In exploring the link between airway microbiota alterations and metabolite changes in disease pathogenesis, our Spearman correlation analysis revealed intriguing findings. The airway microbiota may impact the host’s metabolic state, influencing asthma onset and inflammation development. Comparisons showed broader microbe-metabolite correlations in EA vs HC, with specific general correlated with lipids. In asthmatics with EA vs NEA, different general were linked to nucleoside metabolism and other pathways. These results suggest microbial communities influence disease progression by modulating metabolic pathways, potentially affected by microbiota structure and nutritional homeostasis. Additionally, we also investigated how the differential microbial communities and metabolites correlate with granulocyte levels in EA and NEA. Although no statistically significant correlations were observed between the differential microbial communities and neutrophil levels in sputum or blood, likely due to the small sample size and the low abundance of the differentially abundant microbial taxa, a positive correlation trend was still noticeable. This suggests that airway microbial dysbiosis may primarily be involved in neutrophil-dominated inflammatory pathways in asthma, whereas key metabolites are mainly positively correlated with eosinophils in both blood and sputum, with lipid mediators orchestrating systemic recruitment of eosinophils. For instance, the 15(S)-HpETE and epoxy fatty acid metabolic pathways, known to modulate type 2 inflammation,⁴⁶ have been implicated, thereby revealing important mechanistic links between microbial/metabolic features and granulocyte-driven inflammation in asthma phenotypes.

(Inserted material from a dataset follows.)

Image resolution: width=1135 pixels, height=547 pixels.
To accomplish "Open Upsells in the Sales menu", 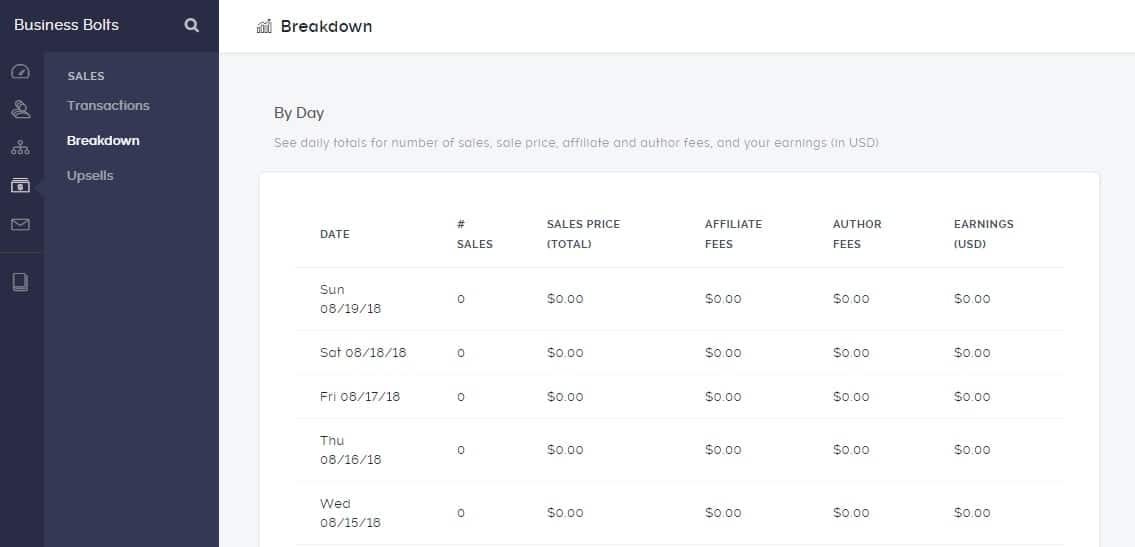I will coord(90,176).
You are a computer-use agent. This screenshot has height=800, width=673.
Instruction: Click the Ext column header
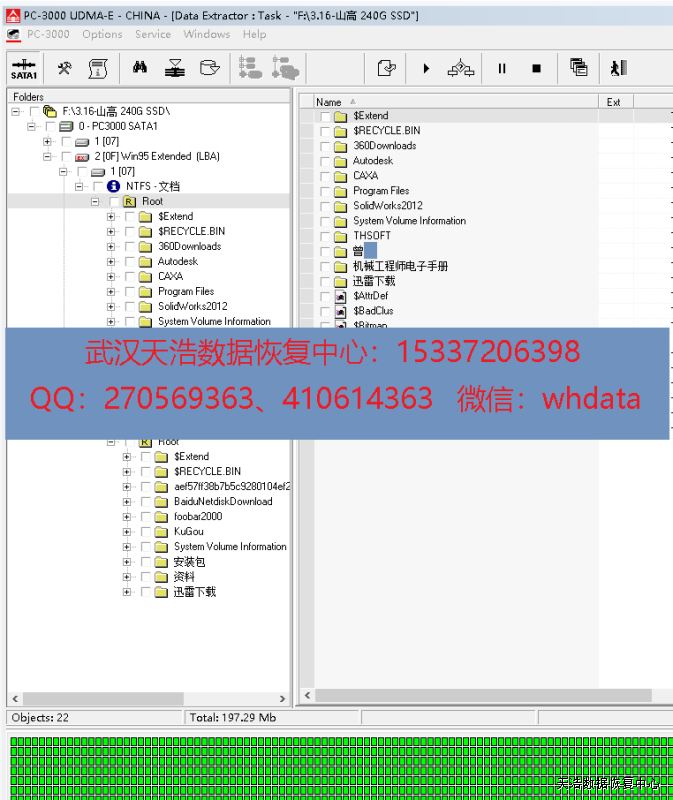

Our multi-omics approach has offered novel insights into complexities of asthma, particularly by highlighting differences in airway microbial communities, functional characteristics, and metabolic pathways between EA and NEA. However, the journey toward identifying robust biomarkers for asthma stratification and personalized treatment is fraught with challenges, such as sample size limitations and methodological variability persist, necessitating further validation in larger cohorts to confirm reproducibility and clinical utility. Despite these limitations, our study represents a crucial step toward personalized asthma treatment, laying the foundation for targeted strategies. Future research should focus on elucidating the causal mechanisms underlying microbiome-metabolite interactions in asthma to identify robust biomarkers for more precise and effective management.

Conclusion

This study highlights the profound differences in airway microbial community structure, functional characteristics, and metabolite levels between eosinophilic asthma, neutrophils asthma, and healthy controls. By integrating 16S rRNA sequencing, metabolomics analysis, and the random forest algorithm, we have gained significant insights into the pathogenesis of asthma. This comprehensive approach not only enhances our understanding of the disease’s complexity but also lays a foundation for advancing personalized approaches in asthma care, facilitating more precise and targeted disease characterization and monitoring.